SEMINARS
Coloring Graphs with Forbidden Minors

2017-05-13　10:00 — 11:00

1106, Math Building

ZI-Xia Song

University of Central Florida

Zhang Xiaodong

Hadwiger's conjecture from 1943 states that for every integer $t\ge1$,  every graph either can be $t$-colored or has a subgraph that can be contracted to the complete graph on $t+1$ vertices.
As pointed out by Paul Seymour in his recent survey on Hadwiger's conjecture,   proving that graphs with no $K_7$ minor are $6$-colorable is the first case of Hadwiger's  conjecture that is still open.
It  is not  known yet whether  graphs with no $K_7$ minor are $7$-colorable.
Using a Kempe-chain argument  along with the fact that an induced path on three vertices is dominating in a graph with independence number two,  we first give a very short and computer-free proof of a recent result of  Albar and Gon\c calves and generalize it to the next step by showing  that every graph  with no $K_t$ minor is  $(2t-6)$-colorable, where $t\in\{7,8,9\}$.  We then prove that  graphs with no $K_8^-$ minor are $9$-colorable,  and  graphs with no $K_8^=$ minor are $8$-colorable.
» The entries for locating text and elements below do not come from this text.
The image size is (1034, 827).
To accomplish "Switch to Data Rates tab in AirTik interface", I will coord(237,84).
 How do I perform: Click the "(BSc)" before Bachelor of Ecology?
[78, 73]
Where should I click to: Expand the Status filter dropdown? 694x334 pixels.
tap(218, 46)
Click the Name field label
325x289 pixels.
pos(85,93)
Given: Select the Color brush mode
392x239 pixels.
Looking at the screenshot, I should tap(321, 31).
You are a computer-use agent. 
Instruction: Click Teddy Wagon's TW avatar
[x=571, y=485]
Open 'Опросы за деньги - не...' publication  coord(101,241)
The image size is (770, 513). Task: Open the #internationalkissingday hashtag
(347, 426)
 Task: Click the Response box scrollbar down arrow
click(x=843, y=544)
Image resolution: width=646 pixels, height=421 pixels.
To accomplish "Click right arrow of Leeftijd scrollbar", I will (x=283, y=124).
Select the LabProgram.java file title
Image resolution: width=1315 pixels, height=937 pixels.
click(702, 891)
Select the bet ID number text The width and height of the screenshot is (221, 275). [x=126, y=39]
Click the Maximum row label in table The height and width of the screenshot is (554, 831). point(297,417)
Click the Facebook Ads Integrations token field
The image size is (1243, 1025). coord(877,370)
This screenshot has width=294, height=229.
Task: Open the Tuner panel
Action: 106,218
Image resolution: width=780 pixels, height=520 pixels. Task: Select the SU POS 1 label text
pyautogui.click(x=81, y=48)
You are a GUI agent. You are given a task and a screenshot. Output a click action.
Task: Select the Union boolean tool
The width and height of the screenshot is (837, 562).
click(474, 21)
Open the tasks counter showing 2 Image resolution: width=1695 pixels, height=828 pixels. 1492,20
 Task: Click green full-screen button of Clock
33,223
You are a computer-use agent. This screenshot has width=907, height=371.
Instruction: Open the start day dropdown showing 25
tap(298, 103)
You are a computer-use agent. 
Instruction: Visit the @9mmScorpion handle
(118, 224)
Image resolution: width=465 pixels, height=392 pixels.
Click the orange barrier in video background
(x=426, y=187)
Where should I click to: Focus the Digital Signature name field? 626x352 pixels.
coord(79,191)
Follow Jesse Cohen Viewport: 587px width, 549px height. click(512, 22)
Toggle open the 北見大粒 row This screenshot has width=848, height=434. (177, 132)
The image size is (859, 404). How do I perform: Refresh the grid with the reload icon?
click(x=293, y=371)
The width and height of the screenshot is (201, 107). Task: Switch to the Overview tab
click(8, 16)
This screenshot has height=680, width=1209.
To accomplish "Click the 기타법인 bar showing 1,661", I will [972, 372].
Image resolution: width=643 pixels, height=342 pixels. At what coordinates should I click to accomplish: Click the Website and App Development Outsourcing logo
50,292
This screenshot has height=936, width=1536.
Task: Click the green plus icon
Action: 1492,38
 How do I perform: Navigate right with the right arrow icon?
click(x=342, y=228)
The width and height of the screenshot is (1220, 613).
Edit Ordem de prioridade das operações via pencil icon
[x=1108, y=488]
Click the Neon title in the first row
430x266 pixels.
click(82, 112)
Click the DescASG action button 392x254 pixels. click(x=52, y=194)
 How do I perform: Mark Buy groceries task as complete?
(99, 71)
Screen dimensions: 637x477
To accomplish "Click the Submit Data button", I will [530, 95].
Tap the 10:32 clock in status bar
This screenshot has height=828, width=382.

Finally we prove that if Mader's bound for the extremal function for $K_t$ minors is true, then every graph with no $K_t$ minor is $(2t-6)$-colorable  for all $t\ge6$.  This  implies our first result. We believe that the Kempe-chain method we have developed in proving these results is of independent interest. \\

This is joint work with Martin Rolek.